General characteristics
- Class & type: none
- Type: Unique submarine
- Displacement: 569 tons surfaced; 649 tons submerged;
- Length: 57.31 m (188 ft 0 in)
- Beam: 5.29 m (17 ft 4 in)
- Draught: 3.82 m (12 ft 6 in)
- Propulsion: 2 × 900 bhp (671 kW) diesel engines; 2 × 250 bhp (186 kW) electric motors;
- Speed: 15.5 kn (28.7 km/h; 17.8 mph) surfaced; 8.5 kn (15.7 km/h; 9.8 mph) submerged;
- Range: 3,500 nmi (6,500 km; 4,000 mi) at 11 kn (20 km/h; 13 mph) on the surface; 25 nmi (46 km; 29 mi) at 8.5 kn (15.7 km/h; 9.8 mph) submerged;
- Complement: 29
- Armament: 2 × 18 inch bow torpedo tubes; 2 × 18 inch stern torpedo tubes; 1 x 75 mm gun; 1 x 12.7 mm machine gun;

= HNLMS K II =

K II was a unique patrol submarine of the Royal Netherlands Navy. The ship was built by Fijenoord shipyard in Rotterdam. The boat had a diving dept of 40 m.

==Design==
K II was known under personnel of the Royal Netherlands Navy Submarine Service (OZD) as being part of the coffin series submarines. These were submarines of the OZD that looked like a coffin because of their square upper structure, instead of the more rounded upper structure most other submarines of the OZD had.

==Service history==
The submarine was laid down in Rotterdam at the shipyard of Fijenoord on November 20, 1915. The launch took place on February 27, 1919. On March 28, 1922 K II was commissioned in the Dutch navy.
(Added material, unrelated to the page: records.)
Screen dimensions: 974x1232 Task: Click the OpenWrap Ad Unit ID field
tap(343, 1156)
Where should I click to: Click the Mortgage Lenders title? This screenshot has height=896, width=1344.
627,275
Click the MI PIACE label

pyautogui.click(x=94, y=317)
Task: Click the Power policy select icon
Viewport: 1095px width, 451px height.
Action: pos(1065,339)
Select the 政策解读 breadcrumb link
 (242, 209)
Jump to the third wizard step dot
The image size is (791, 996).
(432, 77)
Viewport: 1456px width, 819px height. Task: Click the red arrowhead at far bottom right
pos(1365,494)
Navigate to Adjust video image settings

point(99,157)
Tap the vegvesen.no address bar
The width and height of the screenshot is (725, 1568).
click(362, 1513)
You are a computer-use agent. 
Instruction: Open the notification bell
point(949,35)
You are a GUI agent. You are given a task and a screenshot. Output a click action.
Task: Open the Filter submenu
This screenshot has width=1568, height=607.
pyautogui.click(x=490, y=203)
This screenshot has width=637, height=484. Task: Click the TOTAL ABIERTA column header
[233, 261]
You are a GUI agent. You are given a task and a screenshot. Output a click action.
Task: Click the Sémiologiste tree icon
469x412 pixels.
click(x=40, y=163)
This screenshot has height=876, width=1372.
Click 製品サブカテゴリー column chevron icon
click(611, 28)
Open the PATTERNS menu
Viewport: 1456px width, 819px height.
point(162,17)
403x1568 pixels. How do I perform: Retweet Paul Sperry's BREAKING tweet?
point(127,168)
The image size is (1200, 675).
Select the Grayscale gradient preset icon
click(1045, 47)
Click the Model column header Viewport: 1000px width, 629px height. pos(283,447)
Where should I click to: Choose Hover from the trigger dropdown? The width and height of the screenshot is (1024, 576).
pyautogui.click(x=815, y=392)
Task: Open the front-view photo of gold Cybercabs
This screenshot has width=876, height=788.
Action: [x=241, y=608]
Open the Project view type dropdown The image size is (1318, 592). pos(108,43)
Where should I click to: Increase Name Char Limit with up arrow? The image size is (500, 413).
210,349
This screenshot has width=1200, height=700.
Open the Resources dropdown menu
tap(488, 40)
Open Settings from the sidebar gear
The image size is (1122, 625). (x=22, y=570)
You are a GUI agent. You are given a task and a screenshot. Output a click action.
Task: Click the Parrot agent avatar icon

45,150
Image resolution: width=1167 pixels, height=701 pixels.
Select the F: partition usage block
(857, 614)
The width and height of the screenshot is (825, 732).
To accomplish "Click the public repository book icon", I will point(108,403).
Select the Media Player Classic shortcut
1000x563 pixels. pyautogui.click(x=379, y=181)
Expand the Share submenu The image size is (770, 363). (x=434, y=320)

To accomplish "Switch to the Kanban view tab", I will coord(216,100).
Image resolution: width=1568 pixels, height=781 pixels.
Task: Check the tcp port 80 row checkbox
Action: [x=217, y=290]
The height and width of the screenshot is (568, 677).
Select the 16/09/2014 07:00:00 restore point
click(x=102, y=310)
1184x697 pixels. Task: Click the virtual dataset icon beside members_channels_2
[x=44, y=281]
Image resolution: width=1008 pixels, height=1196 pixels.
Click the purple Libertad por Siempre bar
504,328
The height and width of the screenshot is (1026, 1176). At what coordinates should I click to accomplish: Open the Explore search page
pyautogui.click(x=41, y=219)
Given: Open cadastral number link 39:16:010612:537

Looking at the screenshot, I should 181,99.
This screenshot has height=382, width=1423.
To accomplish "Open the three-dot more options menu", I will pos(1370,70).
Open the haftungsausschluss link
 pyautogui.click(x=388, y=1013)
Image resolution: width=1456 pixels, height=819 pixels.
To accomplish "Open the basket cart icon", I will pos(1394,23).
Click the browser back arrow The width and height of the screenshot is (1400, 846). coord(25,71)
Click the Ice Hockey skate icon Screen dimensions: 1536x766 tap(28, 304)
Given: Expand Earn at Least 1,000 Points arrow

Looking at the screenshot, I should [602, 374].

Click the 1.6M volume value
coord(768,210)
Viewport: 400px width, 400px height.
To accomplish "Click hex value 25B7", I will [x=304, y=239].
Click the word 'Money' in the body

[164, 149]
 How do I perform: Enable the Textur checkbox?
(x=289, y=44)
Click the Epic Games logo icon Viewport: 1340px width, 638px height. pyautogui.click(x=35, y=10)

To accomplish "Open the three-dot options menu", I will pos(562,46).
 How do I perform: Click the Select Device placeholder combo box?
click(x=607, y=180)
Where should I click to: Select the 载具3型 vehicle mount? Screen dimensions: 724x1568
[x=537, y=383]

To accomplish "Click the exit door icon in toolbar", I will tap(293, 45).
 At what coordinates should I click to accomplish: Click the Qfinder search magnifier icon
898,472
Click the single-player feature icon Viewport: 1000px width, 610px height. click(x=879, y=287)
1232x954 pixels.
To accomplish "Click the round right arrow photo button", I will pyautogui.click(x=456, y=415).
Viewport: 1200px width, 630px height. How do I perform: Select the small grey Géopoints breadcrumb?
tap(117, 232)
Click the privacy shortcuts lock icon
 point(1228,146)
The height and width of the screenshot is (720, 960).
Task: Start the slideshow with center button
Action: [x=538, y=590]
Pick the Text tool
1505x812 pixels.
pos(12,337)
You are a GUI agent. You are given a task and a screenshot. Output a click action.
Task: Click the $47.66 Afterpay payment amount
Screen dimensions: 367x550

On September 18, 1923 K II together with , and the submarine tender began their journey to the Dutch East Indies, the ships' theater of operations. On board K II was professor F.A. Vening Meinesz who conducted gravity measurements. He left the ship in Colombo. The ships where delayed when Pelikaan ran aground at Tunis.

On December 11, 1923 the ships arrived at Sabang where they stayed until December 7. On December 7, they set sail for Tanjung Priok where they arrived at December 24, 1923.

The boat was decommissioned in August 1937.